La goccia che fa traboccare il vaso sarebbe stata però la ripartizione degli aviolanci effettuati dagli Alleati a beneficio delle bande partigiane.

…alla gogna
Vittima di un tranello, Facio si reca nell’accampamento di una banda vicina e concorrente, gli viene offerto del vino e mentre porta il bicchiere alle labbra, gli viene intimato di alzare le mani.
Poco dopo si costituisce un tribunale di guerra e viene improvvisato seduta stante un processo a Facio.
Di fronte all’incalzare delle accuse, il comandante del “Picelli” sembra perdere forza nella sua difesa.
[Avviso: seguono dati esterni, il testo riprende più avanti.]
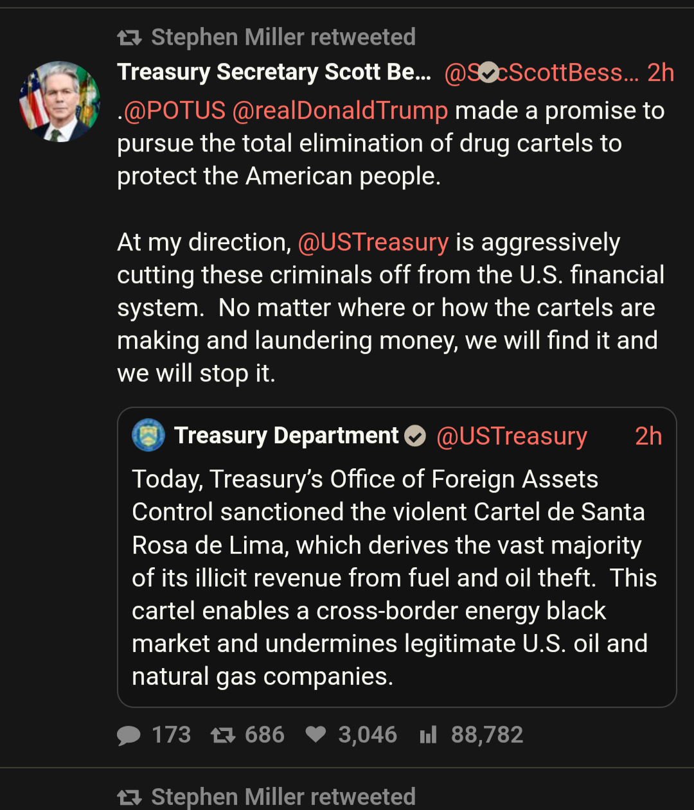Viewport: 694px width, 810px height.
Task: Click the Treasury Department verified badge
Action: [415, 436]
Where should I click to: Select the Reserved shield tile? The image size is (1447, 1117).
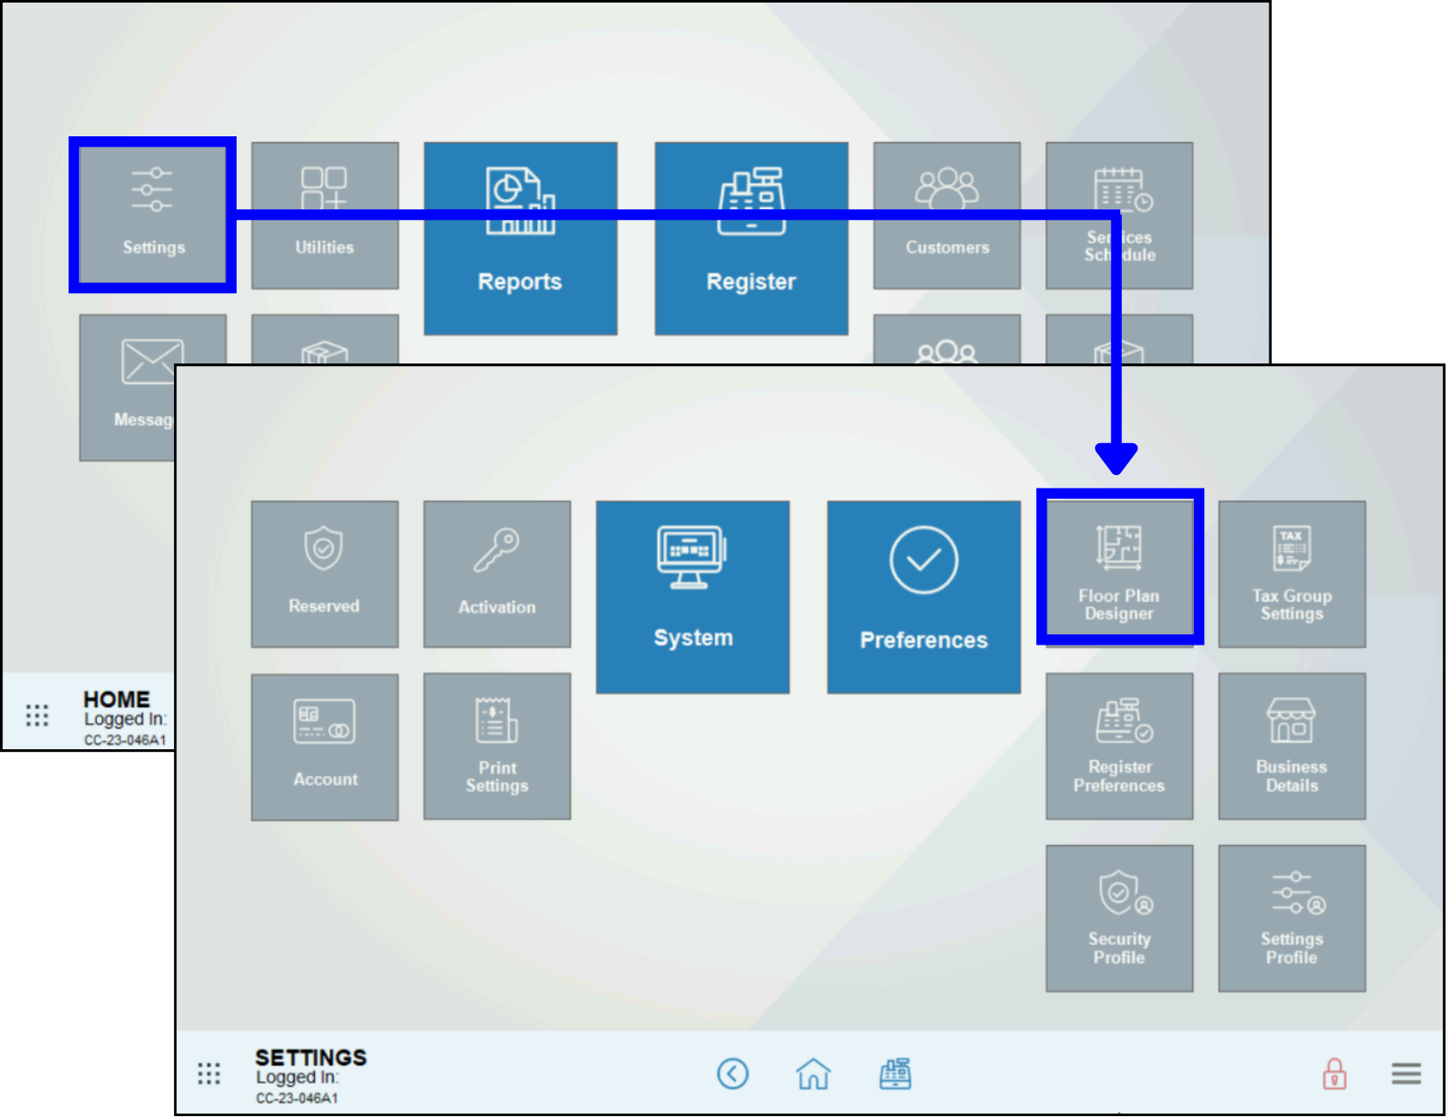point(325,573)
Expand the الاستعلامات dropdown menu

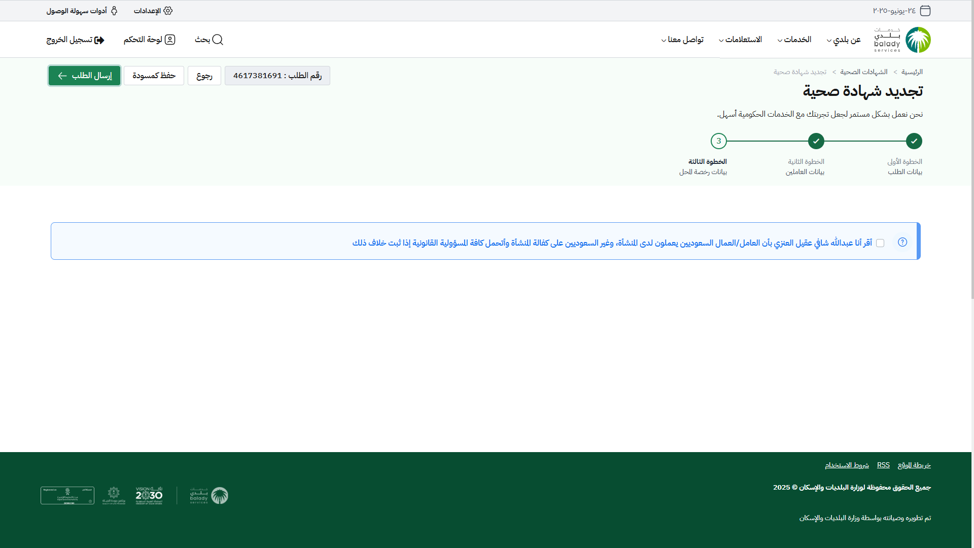(740, 40)
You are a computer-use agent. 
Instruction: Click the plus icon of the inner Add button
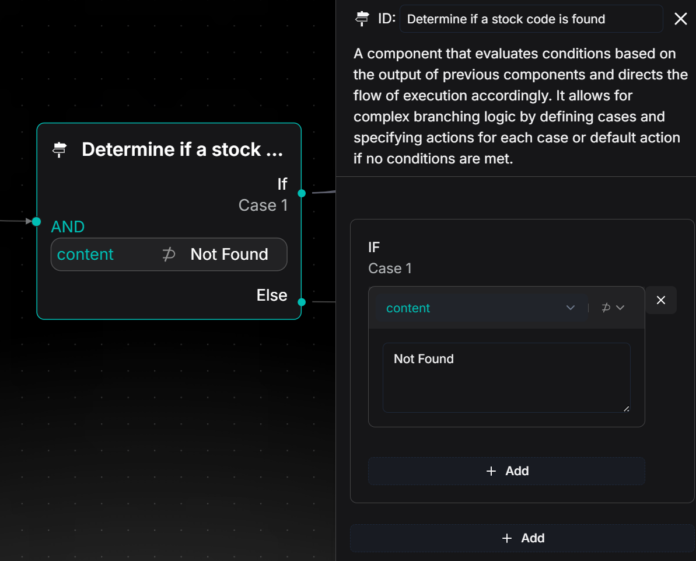[x=491, y=471]
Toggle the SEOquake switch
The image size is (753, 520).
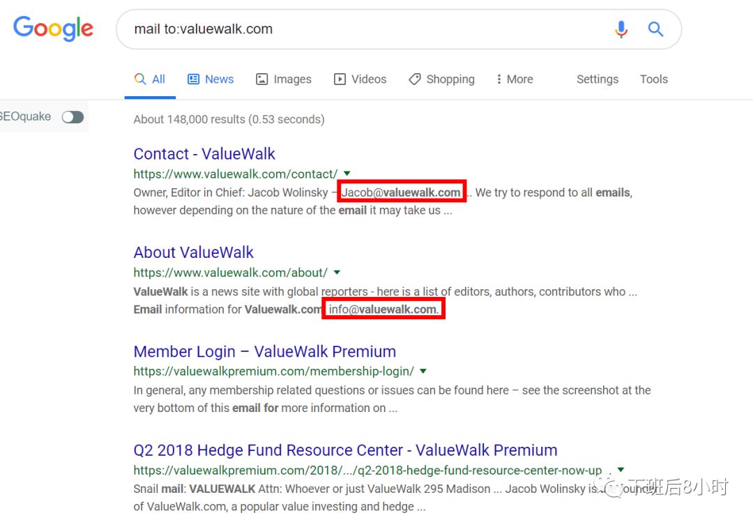click(x=73, y=117)
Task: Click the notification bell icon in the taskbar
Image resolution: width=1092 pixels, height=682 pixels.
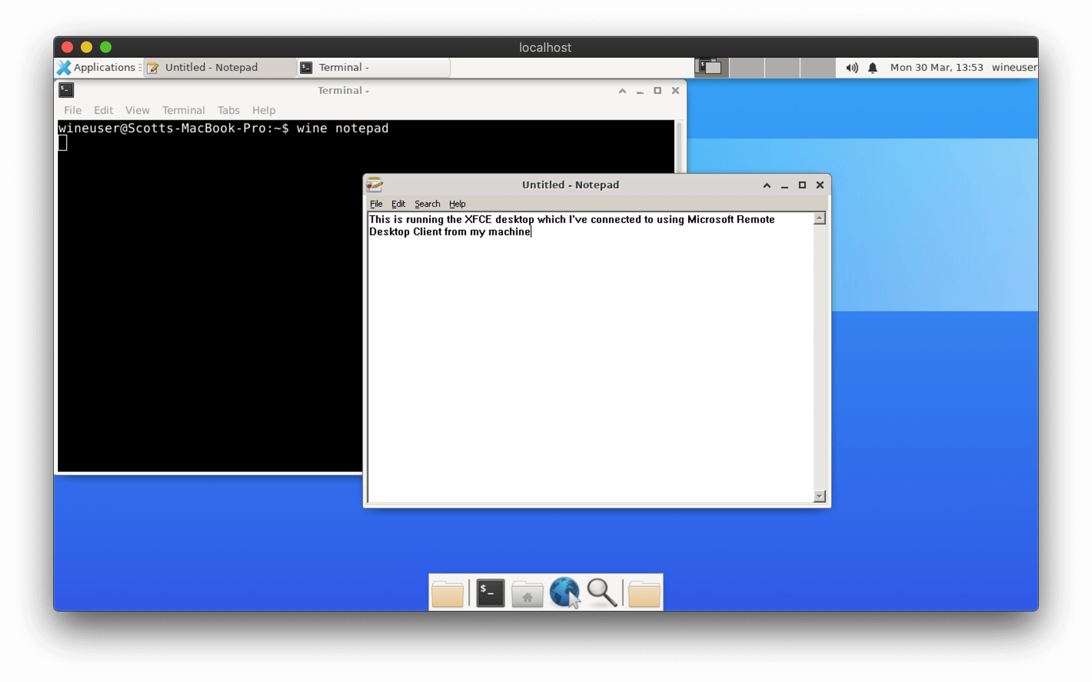Action: [x=872, y=67]
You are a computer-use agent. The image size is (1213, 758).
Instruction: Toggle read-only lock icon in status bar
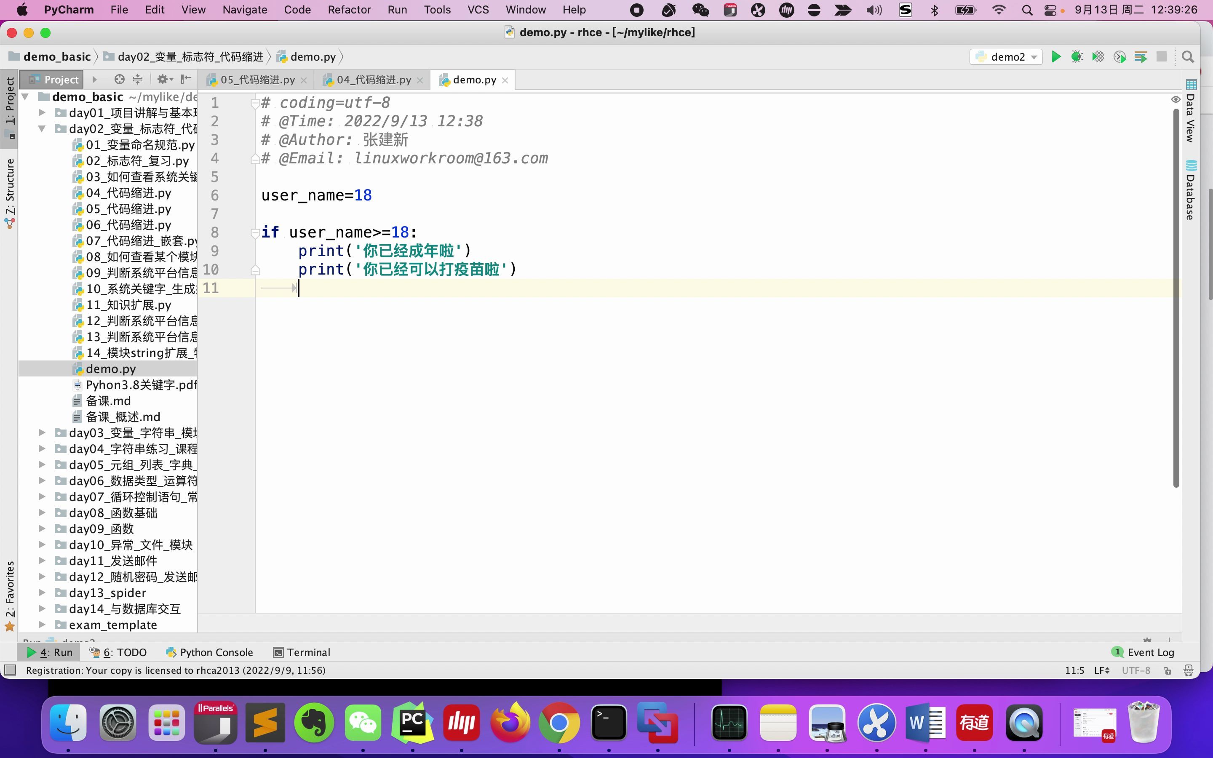[x=1167, y=671]
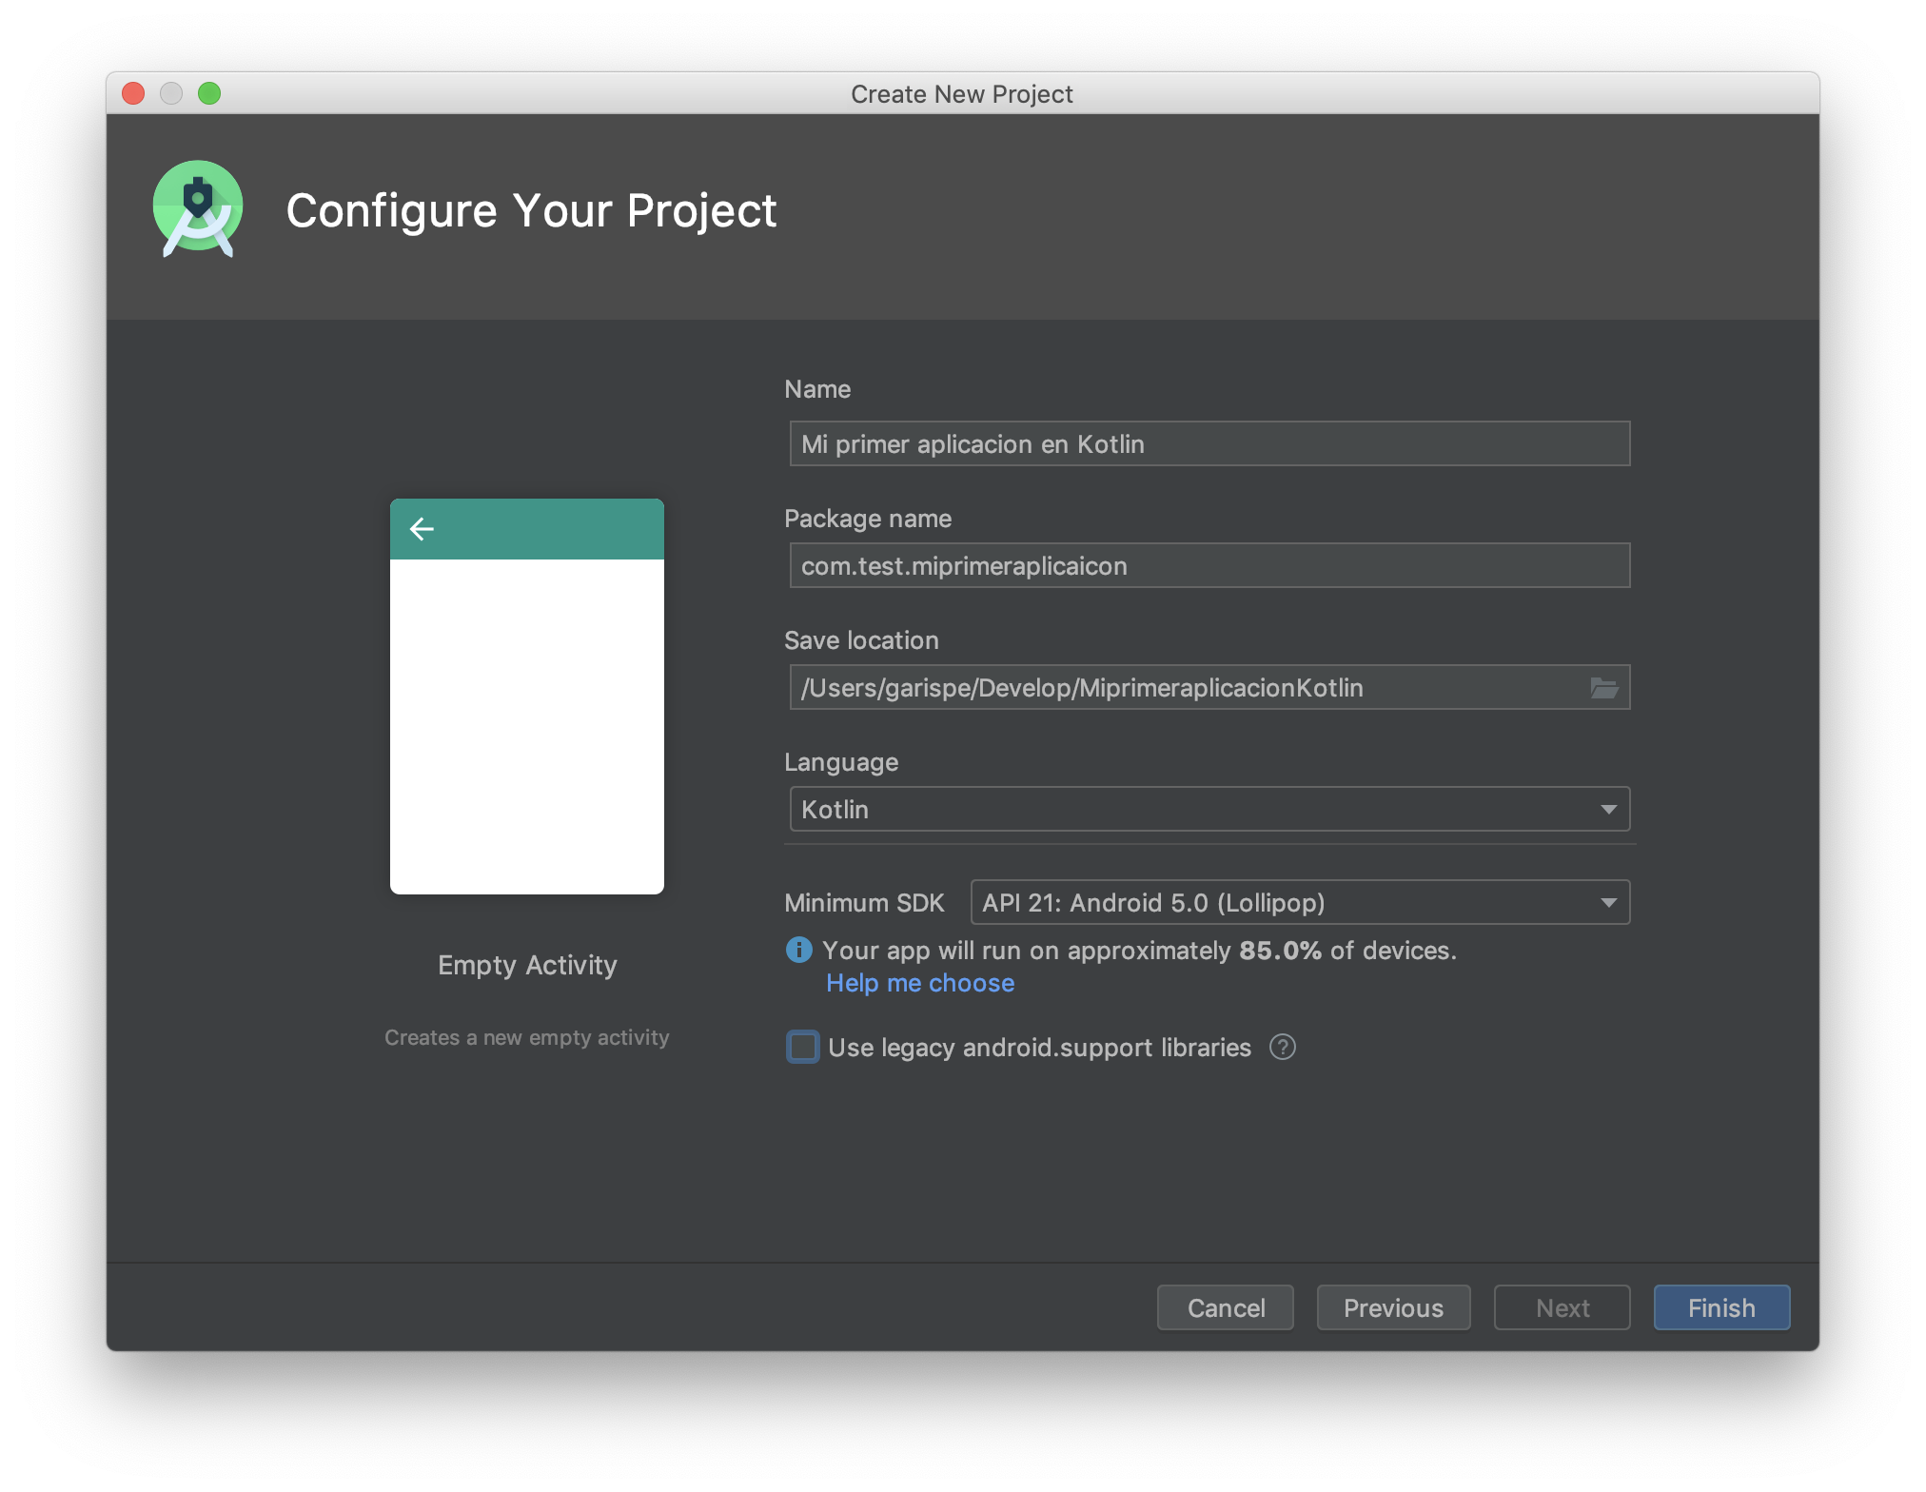1926x1492 pixels.
Task: Click into the Name text field
Action: click(x=1209, y=444)
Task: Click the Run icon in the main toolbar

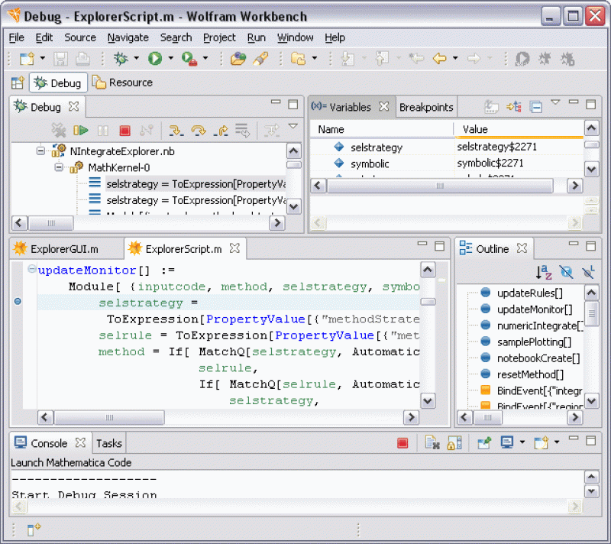Action: [x=154, y=57]

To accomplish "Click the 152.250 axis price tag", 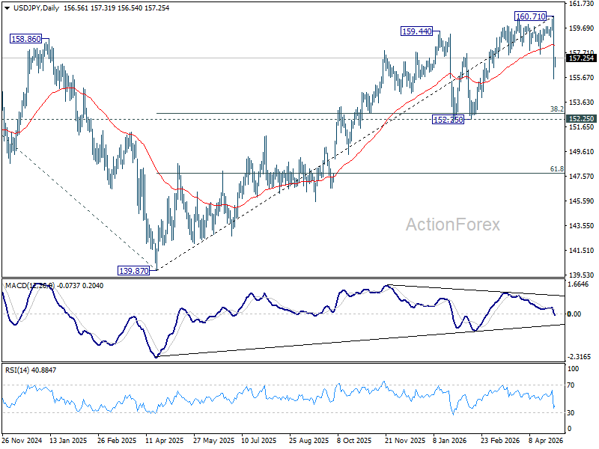I will (581, 119).
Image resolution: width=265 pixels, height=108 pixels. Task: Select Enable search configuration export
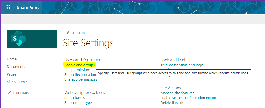[x=189, y=98]
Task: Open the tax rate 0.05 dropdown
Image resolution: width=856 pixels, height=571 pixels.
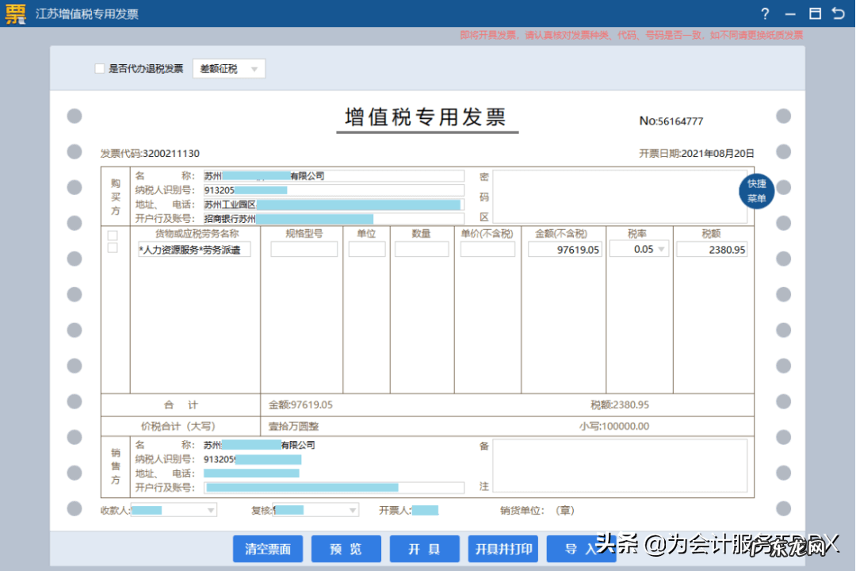Action: (662, 248)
«Forse pensava che il suo destino era ormai segnato. Intuiva probabilmente di trovarsi di fronte alla logica inesorabile di conflitti più generali di idee e di disegni politici che vanno al di là del destino di ognuno di noi. O forse per la sua profonda fede nel comunismo – di fronte ad accusatori che professano, tutti quanti, la sua stessa idea politica – vacilla, lo assale il dubbio che – anche se in buona fede – egli comunque avesse potuto sbagliare; fosse potuto divenire oggettivamente colpevole. La condizione di Facio in qualche modo riproduceva quella dei processi staliniani e dei relativi «lavaggi di cervello» che avremmo conosciuto negli anni a venire».
All’alba del 22 luglio 1944, Dante Castellucci – l’indomito compagno dei fratelli Cervi, l’eroe leggendario del Lago Santo che aveva portato a nuova vita il glorioso “Picelli” – viene fucilato da un plotone composto da partigiani del battaglione “Signanini”, per decisione del Comando unico spezzino, di una struttura ancora all’epoca inesistente.
Tra quelli di guardia qualcuno è disposto a favorirne la fuga ma Facio si rifiuta: preferisce affrontare il «fuoco amico» del plotone d’esecuzione, asserendo che è stato giusto fuggire dai nemici, ma non sarebbe stato corretto farlo con coloro con cui stava combattendo per la liberazione dell’Italia.
Poco prima dell’esecuzione, dirà alla sua compagna: «Un giorno qualcuno farà luce sulla mia storia».
“Fatto fuori” Facio, alcuni giorni dopo il battaglione “Picelli”, rinominato Brigata “Gramsci”, entrerà a far parte dell’appena costituito Comando unico spezzino del quale il già citato Cabrelli sarà il commissario politico.

La grande bugia
Caduto mentre lottava contro il nemico! Questa è la motivazione della medaglia d’argento che nel 1963 viene consegnata alla madre e alla sorella di Facio.
Un capolavoro di ipocrisia, lo definisce Capogreco, di fronte a quello che sembrerebbe uno squallido, volgare regolamento di conti.
Un argento che, come dice il titolo del libro, voleva nascondere il piombo di un’uccisione ingiustissima, coperta dal silenzio e dalle rimozioni del Dopoguerra e soprattutto da quelle del suo partito.
Ecco le due facce di una storia controversa dove il piombo e l’argento rappresentano la morte e la medaglia alla memoria del partigiano Facio.